───── Record excerpts ─────
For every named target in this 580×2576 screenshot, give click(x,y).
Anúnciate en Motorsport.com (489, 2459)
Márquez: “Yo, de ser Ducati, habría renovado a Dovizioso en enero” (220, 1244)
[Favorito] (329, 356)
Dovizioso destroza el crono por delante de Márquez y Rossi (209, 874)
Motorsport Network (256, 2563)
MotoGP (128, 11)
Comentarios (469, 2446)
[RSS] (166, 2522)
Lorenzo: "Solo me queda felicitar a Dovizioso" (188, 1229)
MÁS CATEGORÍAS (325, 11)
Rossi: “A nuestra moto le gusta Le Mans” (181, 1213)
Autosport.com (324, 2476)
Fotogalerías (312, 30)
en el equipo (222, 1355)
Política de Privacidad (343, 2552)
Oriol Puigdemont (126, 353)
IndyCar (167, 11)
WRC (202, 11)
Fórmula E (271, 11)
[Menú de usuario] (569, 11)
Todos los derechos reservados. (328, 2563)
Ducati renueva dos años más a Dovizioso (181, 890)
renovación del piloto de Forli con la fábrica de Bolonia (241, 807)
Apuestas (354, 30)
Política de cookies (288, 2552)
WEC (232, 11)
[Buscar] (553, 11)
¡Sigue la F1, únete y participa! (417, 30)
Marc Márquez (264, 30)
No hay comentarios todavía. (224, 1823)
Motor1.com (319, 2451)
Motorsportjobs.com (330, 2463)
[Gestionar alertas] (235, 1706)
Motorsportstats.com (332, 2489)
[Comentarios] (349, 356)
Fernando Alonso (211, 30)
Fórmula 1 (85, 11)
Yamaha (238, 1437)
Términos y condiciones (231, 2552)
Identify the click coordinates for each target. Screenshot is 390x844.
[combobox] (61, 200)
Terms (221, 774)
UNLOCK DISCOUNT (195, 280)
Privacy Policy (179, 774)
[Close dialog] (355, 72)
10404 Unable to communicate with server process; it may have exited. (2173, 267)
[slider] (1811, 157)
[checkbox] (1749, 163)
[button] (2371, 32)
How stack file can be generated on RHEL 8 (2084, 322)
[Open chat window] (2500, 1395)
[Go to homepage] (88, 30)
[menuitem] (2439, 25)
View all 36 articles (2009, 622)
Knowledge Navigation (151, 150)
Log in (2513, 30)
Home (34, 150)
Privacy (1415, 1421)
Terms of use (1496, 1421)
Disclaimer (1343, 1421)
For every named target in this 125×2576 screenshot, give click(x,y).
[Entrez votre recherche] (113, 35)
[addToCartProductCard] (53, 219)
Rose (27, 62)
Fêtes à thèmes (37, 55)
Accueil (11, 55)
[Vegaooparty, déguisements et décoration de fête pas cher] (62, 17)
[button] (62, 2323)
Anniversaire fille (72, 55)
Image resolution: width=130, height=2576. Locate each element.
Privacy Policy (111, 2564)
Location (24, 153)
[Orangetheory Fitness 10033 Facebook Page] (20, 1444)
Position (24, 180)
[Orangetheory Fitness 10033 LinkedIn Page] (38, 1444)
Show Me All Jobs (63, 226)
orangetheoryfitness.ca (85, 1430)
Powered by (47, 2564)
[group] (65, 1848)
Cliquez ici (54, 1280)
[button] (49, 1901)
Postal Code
─────
Your objective:
Above are records; say how many of their lines contain the word "target", giving only the number.

Solution:
3